→ DATA ENTRIES
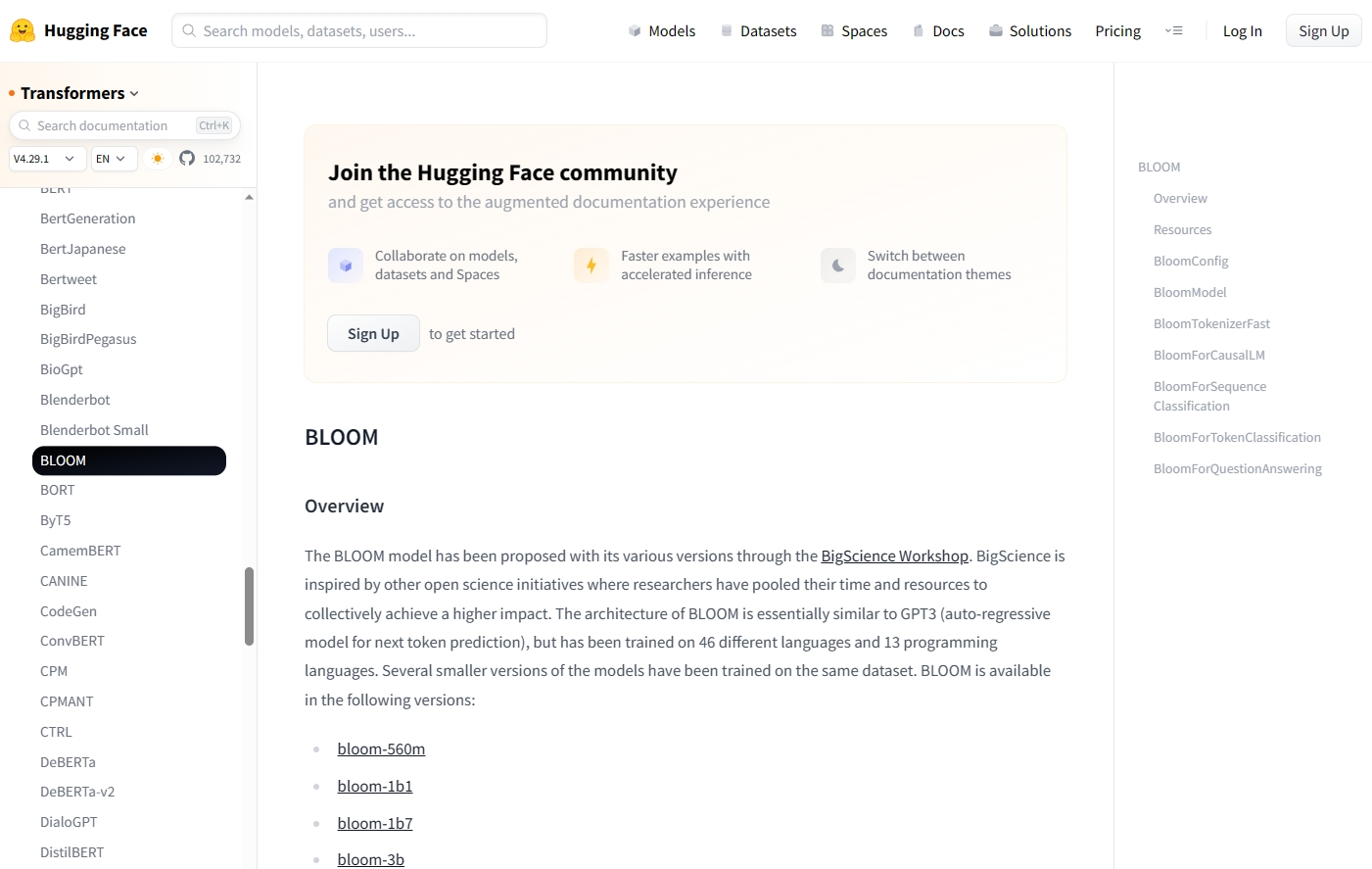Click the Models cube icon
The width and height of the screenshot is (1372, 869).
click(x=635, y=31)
==
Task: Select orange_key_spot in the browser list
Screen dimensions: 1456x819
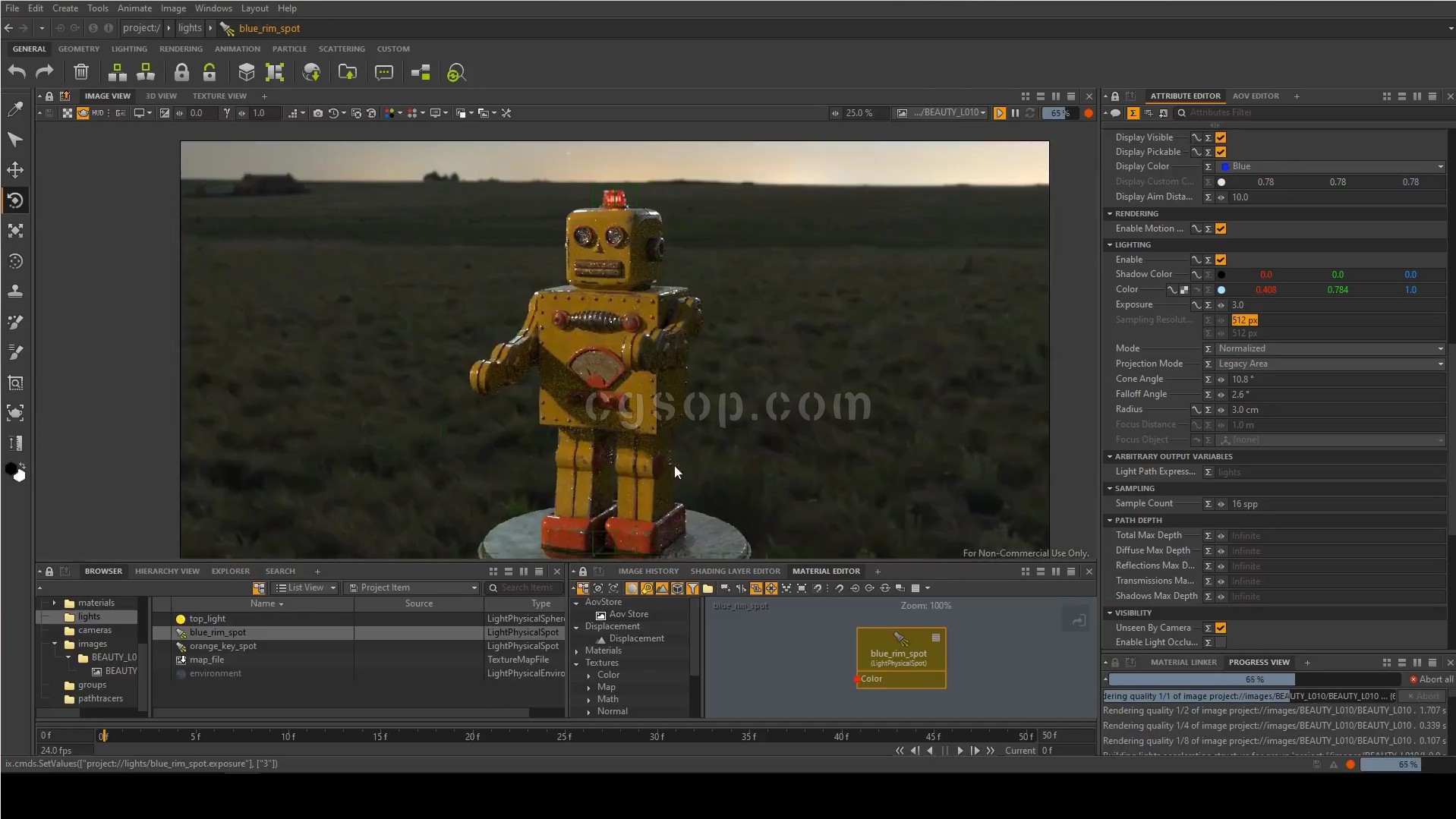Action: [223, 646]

→ TASK REQUIREMENTS
Please copy the data word for word, from the line containing "Task: Select orange_key_spot" through the line containing "Action: [223, 646]", both ends included, and leave the pictures out.

→ RIGHT ANSWER
Task: Select orange_key_spot in the browser list
Screen dimensions: 1456x819
Action: [223, 646]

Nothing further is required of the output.